Look and Feel

A project log for Tektronix MSO2024B Oscilloscope Review

Element 14 is running roadtests and I was lucky to be able to test and review a Tektronix MSO2024B Oscilloscope.

MagicWolfiMagicWolfi 03/27/2016 at 12:440 Comments

At the initial power up, the scope let me know that all 3 application modules for automotive (CAN and LIN bus), computer (UART, RS232/422/485) and embedded (SPI and I2C) triggering and analysis are enabled and running for the 30 days evaluation period. So time was ticking to get all the testing done before those features expire. Firmware version 1.56 is installed which seems to be a latest version.

The user interface of the scope comes in the usual Tektronix quality and layout. 2 rows of hard function keys to the right and below the display and soft rubber buttons for all dedicated selections are available. All of them have a good pressure point and comfortable activation force. The 7’’ color display is bright and very well readable; only the resolution of 480x234 pixels lacks a lot compared to other newer TEK scopes and all the other displays around.

On the back of the box, there is a USB B port available for PC connection and a covered expansion slot for optional network and video output ports.

Having used Tektronix scopes all through my career, I am familiar with the user interface and noticed immediately that a lot of selection operations moved from the right side function keys to the multi-purpose rotary switches a and b. When this is the case, a little red ‘a’ or ‘b’ is displayed next to the input field, which helped a lot to guide me to the right knob.

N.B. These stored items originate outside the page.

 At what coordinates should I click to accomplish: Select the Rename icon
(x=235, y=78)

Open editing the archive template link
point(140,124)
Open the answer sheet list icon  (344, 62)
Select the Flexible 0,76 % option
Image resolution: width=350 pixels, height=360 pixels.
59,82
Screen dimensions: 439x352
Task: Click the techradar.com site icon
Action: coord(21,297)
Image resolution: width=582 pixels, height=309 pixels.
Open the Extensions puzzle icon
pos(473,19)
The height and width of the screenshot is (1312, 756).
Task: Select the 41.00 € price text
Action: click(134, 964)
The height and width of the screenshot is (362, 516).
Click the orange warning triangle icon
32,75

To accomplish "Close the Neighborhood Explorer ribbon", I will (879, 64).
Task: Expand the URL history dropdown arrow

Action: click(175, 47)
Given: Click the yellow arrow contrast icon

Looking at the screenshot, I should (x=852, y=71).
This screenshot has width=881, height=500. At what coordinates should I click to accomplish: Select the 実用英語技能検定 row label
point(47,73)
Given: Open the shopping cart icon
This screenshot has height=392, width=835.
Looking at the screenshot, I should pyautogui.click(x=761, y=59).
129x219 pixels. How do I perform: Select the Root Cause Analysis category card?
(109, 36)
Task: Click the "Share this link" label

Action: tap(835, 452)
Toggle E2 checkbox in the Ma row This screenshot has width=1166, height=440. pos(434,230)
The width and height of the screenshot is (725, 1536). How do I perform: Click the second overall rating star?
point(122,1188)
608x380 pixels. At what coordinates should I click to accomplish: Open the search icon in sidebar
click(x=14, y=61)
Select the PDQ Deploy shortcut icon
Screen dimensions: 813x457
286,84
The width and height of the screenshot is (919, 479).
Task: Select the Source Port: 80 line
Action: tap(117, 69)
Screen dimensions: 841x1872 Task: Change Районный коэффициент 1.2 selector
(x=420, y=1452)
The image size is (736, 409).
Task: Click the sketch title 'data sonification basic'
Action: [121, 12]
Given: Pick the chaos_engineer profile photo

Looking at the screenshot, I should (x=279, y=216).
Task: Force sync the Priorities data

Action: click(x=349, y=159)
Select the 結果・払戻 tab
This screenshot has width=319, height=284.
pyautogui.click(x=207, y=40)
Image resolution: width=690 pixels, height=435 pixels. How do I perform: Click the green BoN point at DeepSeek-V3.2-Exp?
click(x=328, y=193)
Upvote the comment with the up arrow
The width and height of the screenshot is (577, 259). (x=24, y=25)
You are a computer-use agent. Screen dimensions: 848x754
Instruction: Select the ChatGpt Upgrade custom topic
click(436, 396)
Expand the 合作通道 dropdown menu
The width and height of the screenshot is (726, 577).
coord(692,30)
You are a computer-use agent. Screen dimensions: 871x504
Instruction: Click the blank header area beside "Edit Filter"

After some time with the scope now, I still would prefer the old method with the function keys, because I think the new method with the scrolling knobs is simply slower.

For PC connection I downloaded the latest OpenChoice Desktop SW (Rev 2.4) from the website. This enables to capturing screen images and waveforms without the path of a memory stick. This is very convenient for all documentation purposes. Also settings can be read, saved and send back to a single scope or multiple instruments.

To compare the quality of the images here are captures through the scopes save to USB memory function, SW screen capture and SW waveform data capture:

1. Saved to USB memory stick

Image saved to memory stick

2. SW screen capture

SW screen capature

3. SW waveform data capture

SW data capture

Things to note: The Save to USB (1) image has better quality than the SW screen capture (2). The SW waveform data capture (3) does a very good job rendering the waveform and replacing the pixel font with more readable high resolution font and adding the channel information (unfortunately without the trigger data) into the image. Also the bus waveforms are missing on the SW waveform data capture (3).

One more thing I had to get used to is the button for the waveform save to USB memory. The print button is not configurable to ‘print’ the waveform to front USB memory. The save button has to be used instead and is in very close proximity, but being used to older Tek scopes without the save button, this took quite some time to get used to (still happens sometimes when I have not used the function for some time).